Marielle de Sarnez, chargée des Affaires étrangères au sein du « shadow gouvernement » du Modem, a toujours évolué sur une corde raide vis-à-vis du conflit israélo-palestinien.

« Nous pensons depuis très longtemps que l’organisation de la communauté européenne, qui a permis de réconcilier les ennemis qu’étaient la France et l’Allemagne après guerre, devrait servir de modèle pour le futur du Proche-Orient, » déclarait la députée européenne au JDD.fr en septembre 2011, lors de la campagne de Mahmoud Abbas en vue d’une reconnaissance de la Palestine aux Nations unies.

« La réciprocité – un Etat pour le peuple palestinien, un Etat pour le peuple juif – est absolument indispensable, tout comme le renoncement de ceux qui affirment actuellement vouloir qu’Israël disparaisse », affirmait alors l’eurodéputée qui jugeait « le statu quo (…) pas tenable ».

Quelques mois plus tôt, en 2010, alors députée européenne du Modem, Marielle de Sarnez s’exprimait sur la flottille de Gaza, et le blocus imposé par Israël pour empêcher l’import d’armements à destination du Hamas et des autres groupes armés de la bande.
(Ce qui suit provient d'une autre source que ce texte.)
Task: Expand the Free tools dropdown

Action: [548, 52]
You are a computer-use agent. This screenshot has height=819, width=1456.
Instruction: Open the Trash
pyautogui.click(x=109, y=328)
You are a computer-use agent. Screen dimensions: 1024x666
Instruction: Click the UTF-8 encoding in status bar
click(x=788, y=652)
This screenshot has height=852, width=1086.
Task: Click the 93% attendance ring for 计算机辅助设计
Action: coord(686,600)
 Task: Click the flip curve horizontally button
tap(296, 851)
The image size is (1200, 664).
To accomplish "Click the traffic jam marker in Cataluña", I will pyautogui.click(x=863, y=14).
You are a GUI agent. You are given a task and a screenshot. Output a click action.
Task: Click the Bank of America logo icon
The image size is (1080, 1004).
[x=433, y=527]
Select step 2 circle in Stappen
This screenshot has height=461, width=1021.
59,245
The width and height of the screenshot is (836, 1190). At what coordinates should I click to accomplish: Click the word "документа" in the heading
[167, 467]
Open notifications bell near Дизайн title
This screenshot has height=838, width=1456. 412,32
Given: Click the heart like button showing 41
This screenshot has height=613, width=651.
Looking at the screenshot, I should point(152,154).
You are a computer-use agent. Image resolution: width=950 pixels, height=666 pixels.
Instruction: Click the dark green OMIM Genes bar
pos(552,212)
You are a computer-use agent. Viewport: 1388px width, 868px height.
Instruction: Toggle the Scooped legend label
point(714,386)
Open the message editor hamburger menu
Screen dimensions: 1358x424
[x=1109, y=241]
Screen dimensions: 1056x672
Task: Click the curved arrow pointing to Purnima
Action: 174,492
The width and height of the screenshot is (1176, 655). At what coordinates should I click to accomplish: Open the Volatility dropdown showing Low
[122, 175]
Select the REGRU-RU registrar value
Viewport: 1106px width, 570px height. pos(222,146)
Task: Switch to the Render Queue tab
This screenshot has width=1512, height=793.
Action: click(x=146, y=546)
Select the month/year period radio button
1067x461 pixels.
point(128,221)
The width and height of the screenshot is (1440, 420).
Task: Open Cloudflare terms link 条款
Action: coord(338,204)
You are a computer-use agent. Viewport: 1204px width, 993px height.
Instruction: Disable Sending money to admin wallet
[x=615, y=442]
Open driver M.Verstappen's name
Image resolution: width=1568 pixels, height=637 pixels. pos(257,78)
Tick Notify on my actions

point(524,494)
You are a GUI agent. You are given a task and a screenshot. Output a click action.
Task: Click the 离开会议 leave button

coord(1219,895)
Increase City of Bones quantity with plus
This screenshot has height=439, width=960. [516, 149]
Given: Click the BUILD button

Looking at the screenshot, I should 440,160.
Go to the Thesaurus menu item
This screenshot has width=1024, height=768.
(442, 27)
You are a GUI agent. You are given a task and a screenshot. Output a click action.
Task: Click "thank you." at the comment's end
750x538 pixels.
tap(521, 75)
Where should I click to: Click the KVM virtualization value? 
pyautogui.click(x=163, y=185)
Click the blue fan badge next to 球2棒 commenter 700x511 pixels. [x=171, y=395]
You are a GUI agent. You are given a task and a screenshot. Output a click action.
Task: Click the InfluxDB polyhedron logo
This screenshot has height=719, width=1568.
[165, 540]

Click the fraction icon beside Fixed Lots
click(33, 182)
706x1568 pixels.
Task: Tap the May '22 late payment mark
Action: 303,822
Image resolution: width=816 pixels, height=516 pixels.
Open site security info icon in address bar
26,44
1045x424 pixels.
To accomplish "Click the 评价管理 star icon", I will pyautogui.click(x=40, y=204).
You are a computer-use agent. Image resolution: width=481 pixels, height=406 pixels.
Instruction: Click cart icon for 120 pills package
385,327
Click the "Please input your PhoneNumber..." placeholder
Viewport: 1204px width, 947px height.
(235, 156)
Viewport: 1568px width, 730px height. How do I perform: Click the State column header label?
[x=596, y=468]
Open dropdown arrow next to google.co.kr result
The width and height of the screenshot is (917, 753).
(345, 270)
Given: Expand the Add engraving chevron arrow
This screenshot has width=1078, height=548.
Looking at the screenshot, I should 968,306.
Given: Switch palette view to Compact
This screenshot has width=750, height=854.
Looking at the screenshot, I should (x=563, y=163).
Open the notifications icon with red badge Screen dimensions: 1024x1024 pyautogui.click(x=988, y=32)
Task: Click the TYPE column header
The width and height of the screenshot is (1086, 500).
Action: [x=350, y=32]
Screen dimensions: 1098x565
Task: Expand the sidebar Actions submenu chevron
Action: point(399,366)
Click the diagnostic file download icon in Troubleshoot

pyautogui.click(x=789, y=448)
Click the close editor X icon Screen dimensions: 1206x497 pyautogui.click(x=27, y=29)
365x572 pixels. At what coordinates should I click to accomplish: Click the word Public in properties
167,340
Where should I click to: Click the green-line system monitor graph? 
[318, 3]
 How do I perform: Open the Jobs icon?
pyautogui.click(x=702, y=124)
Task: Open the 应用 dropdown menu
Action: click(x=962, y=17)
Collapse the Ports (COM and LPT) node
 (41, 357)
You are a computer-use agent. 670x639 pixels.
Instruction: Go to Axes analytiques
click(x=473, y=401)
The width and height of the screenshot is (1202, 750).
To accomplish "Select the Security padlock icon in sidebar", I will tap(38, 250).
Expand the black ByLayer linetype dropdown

Elle revient alors d’un voyage controversé sur place.

Plusieurs députés européens refusent d’y participer. Pour Gabriele Albertini, président de la commission des Affaires étrangères du Parlement européen et ancien maire de Milan, « au lieu d’être une mission de paix, il me semble au contraire que l’on prépare une mission de propagande anti-israélienne. »

Foriello Provera et Bastiaan Belder, tous deux eurodéputés, « Vu la visite planifiée de la délégation à Gaza via l’Egypte [Israël avait alors interdit l’accès par son territoire], nous partageons les préoccupations de ceux qui voient ces visites politiques comme une légitimation du Hamas, une organisation inscrite sur la liste terroriste de l’Union européenne. »

De Sarnez et les autres députés avaient alors protesté contre l’interdiction israélienne d’accéder a Gaza et « récusé les affirmations d’Israël selon lesquelles leur visite à Gaza conférerait une légitimité au Hamas. »

A son retour, Marielle de Sarnez expliquait au Parlement européen : « Nous avons constaté de visu sur place que le blocus de Gaza n’est pas tenable. Ils dépendent à 80 % de l’aide internationale. Ils ne vivent pas. Ils survivent sans avenir et sans aucun espoir. »

Ses critiques du Hamas s’entendent en creux, mais il faut tendre l’oreille. « De plus le blocus de Gaza est contre-productif. Il renforce ceux là-même que l’on voudrait affaiblir. Et comme le dit un responsable du Fatah, il sert d’excuses aux dirigeants de Gaza [le Hamas, ndlr] pour tout justifier : l’économie en ruine et leurs propres erreurs. L’Union européenne doit se décider à agir, conclut Marielle de Sarnez, elle doit en même temps garantir la sécurité d’Israël et s’investir pour obtenir la fin du blocus, éventuellement avec un contrôle européen. »

Mais Marielle de Sarnez s’abstient d’expliquer les raisons ayant conduit Israël à imposer un blocus sur Gaza, qui explique l’avoir fait pour assurer sa sécurité.

Marielle de Sarnez est actuellement ministre des Affaires européennes dans le premier gouvernement Philippe. Elle est aujourd’hui visée par une enquête préliminaire sur des soupçons d’emplois fictifs au Parlement européen. Elle a démenti toute irrégularité et déposé plainte mardi pour dénonciation calomnieuse.

L’enquête pour « abus de confiance » intervient après qu’une eurodéputée du Front national (FN, extrême droite), Sophie Montel, a dénoncé 19 de ses collègues français, dont Marielle de Sarnez, sur des soupçons d’emplois fictifs sur des postes d’assistants parlementaires.

La ministre a annoncé sur Twitter avoir porté plainte pour « dénonciation calomnieuse » contre cette eurodéputée.

Mme de Sarnez a aussi démenti toute irrégularité : la situation de l’assistante visée « a été déclarée et vérifiée par le Parlement européen » et son travail « a été accompagné de rapports d’activité réguliers et consultables », souligne-t-elle dans un communiqué.